━━ MATERIAL PROVIDED

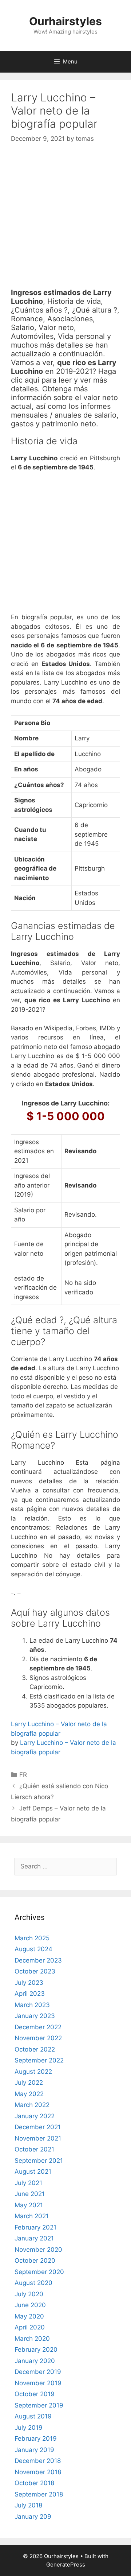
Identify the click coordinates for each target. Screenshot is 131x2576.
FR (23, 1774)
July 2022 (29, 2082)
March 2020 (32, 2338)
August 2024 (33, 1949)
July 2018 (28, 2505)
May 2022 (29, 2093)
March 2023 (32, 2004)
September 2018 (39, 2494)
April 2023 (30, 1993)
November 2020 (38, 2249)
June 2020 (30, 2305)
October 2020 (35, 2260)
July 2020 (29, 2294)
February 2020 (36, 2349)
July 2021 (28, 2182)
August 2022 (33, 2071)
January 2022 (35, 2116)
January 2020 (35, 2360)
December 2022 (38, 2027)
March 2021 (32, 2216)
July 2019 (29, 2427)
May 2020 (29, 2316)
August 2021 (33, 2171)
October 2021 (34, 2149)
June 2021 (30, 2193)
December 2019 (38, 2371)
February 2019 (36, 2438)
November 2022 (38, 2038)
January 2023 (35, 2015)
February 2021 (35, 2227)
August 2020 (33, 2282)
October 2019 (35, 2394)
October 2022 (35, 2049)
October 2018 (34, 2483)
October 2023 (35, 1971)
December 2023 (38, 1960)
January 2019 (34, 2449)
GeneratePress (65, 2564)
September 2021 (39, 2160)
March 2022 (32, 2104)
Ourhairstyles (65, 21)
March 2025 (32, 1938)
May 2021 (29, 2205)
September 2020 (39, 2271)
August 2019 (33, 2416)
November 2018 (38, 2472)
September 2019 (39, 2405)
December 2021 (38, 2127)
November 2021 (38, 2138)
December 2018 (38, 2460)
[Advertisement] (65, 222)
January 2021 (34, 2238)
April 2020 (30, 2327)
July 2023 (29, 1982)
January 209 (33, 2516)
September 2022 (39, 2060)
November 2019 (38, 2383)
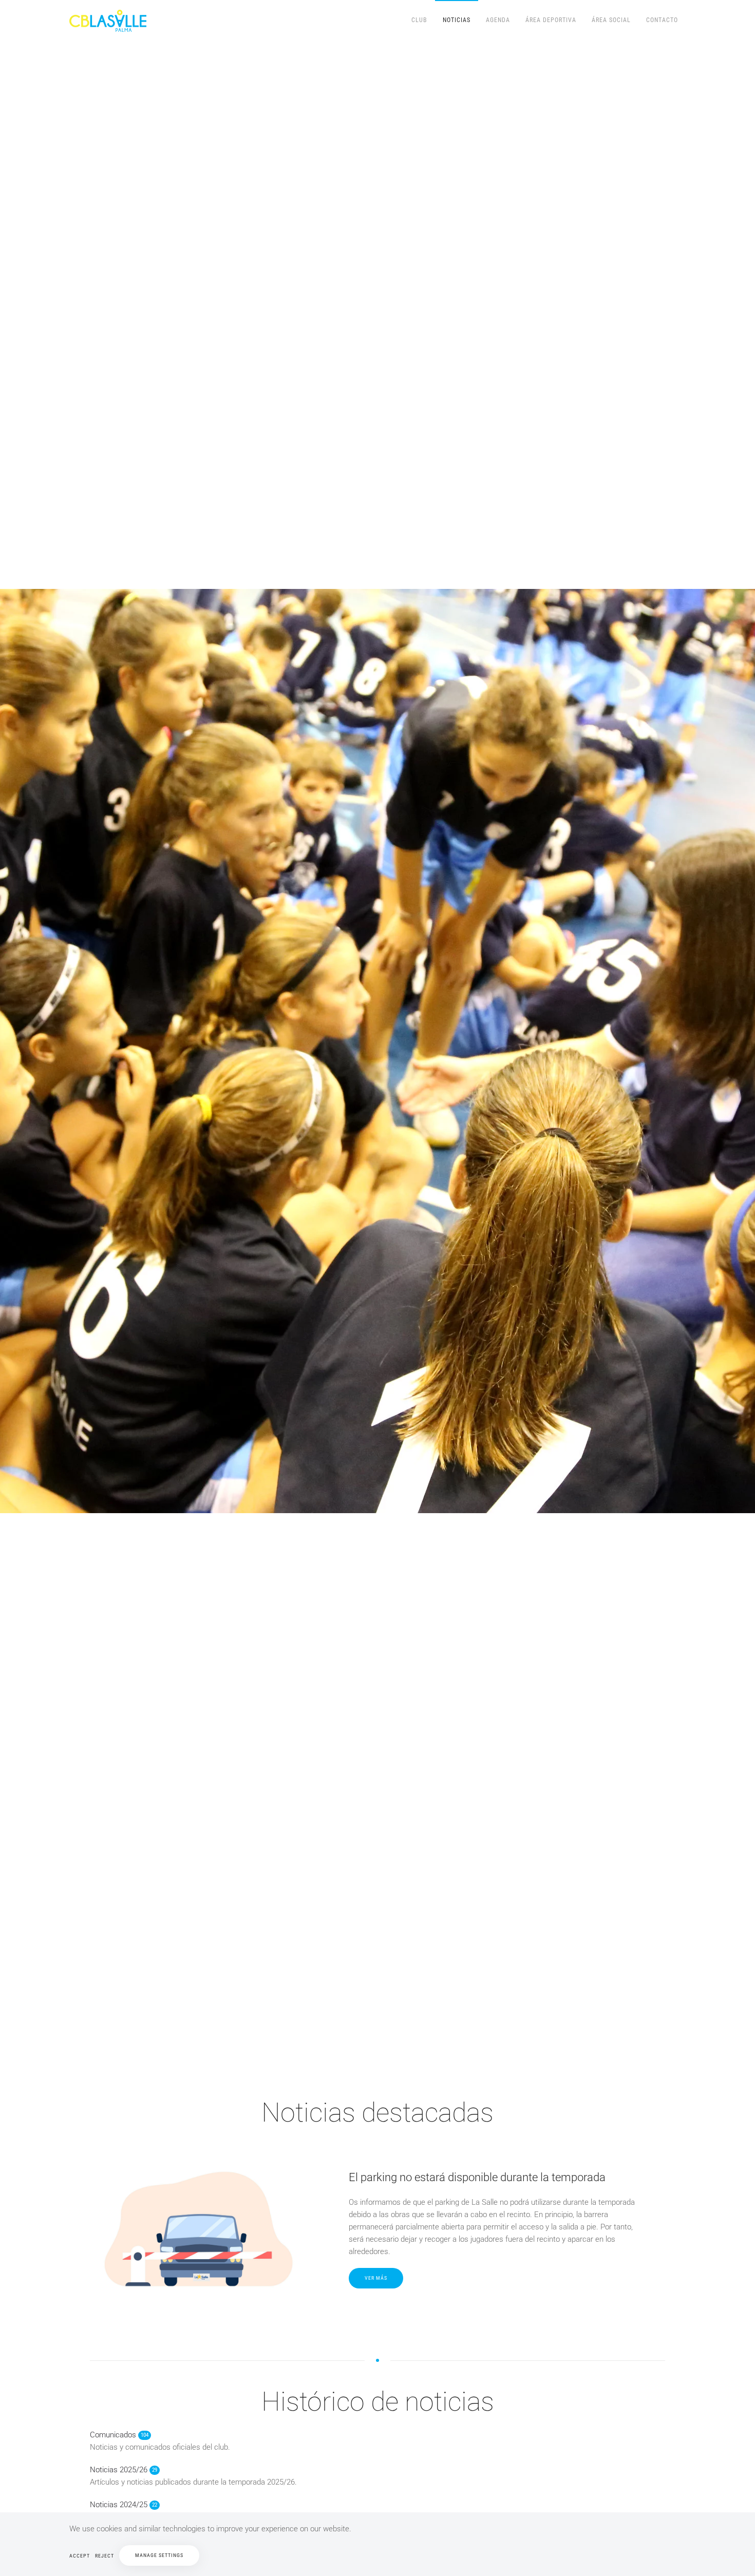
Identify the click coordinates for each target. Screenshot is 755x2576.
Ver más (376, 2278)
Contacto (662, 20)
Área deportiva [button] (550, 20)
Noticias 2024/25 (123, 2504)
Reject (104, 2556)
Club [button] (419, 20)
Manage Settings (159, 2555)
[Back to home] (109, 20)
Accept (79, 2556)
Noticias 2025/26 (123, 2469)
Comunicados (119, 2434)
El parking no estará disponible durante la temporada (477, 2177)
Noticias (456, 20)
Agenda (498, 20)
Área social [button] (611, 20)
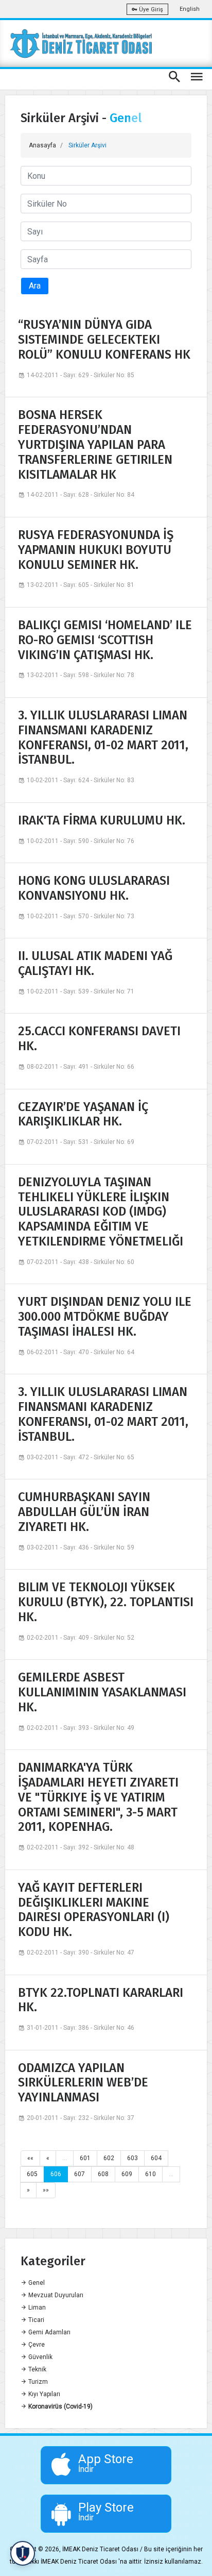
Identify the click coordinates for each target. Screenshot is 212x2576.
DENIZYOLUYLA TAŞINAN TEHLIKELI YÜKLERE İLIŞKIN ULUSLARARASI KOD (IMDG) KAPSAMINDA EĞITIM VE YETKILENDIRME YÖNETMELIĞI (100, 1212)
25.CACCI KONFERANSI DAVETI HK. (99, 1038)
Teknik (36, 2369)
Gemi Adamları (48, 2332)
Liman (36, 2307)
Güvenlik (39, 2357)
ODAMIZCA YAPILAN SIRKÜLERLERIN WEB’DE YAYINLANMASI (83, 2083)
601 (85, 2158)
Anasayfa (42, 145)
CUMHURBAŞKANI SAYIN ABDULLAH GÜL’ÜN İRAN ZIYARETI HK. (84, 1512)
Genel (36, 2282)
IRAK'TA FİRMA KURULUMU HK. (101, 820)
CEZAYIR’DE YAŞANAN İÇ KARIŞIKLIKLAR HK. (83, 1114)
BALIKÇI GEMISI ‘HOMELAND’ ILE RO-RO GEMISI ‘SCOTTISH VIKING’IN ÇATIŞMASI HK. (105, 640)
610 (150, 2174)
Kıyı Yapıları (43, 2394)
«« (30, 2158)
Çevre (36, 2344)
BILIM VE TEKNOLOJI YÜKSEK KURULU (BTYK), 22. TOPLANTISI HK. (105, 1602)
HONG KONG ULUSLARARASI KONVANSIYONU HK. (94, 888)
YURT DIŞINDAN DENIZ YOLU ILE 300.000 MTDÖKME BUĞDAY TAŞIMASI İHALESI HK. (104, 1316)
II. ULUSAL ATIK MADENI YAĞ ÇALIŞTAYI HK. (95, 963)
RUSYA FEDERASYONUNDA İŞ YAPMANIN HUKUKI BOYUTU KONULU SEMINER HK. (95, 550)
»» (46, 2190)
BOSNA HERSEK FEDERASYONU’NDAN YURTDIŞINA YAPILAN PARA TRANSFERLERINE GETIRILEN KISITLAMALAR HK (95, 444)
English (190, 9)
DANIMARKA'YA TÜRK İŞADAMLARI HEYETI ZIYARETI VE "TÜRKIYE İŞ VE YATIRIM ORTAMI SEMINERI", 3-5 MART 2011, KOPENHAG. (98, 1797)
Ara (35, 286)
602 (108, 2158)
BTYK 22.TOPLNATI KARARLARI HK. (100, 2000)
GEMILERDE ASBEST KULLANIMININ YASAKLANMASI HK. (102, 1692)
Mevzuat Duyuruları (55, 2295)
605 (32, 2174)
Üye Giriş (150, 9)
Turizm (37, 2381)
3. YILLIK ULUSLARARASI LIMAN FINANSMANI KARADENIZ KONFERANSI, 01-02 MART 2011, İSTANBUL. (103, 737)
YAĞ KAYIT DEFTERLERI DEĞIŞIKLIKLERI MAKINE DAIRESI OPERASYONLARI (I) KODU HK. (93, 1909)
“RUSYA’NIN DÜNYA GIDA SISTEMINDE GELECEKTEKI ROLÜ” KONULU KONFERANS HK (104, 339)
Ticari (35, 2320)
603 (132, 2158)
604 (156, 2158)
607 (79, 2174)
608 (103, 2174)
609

━━━━

TO DO :: Above are the entries. Quote exactly the lines from the one bearing "August 2024 (33, 1949)" through the one bearing "January 2020 (35, 2360)".

ANSWER SPACE ::
August 2024 (33, 1949)
July 2018 (28, 2505)
May 2022 (29, 2093)
March 2023 (32, 2004)
September 2018 (39, 2494)
April 2023 (30, 1993)
November 2020 (38, 2249)
June 2020 (30, 2305)
October 2020 (35, 2260)
July 2020 (29, 2294)
February 2020 (36, 2349)
July 2021 (28, 2182)
August 2022 (33, 2071)
January 2022 (35, 2116)
January 2020 (35, 2360)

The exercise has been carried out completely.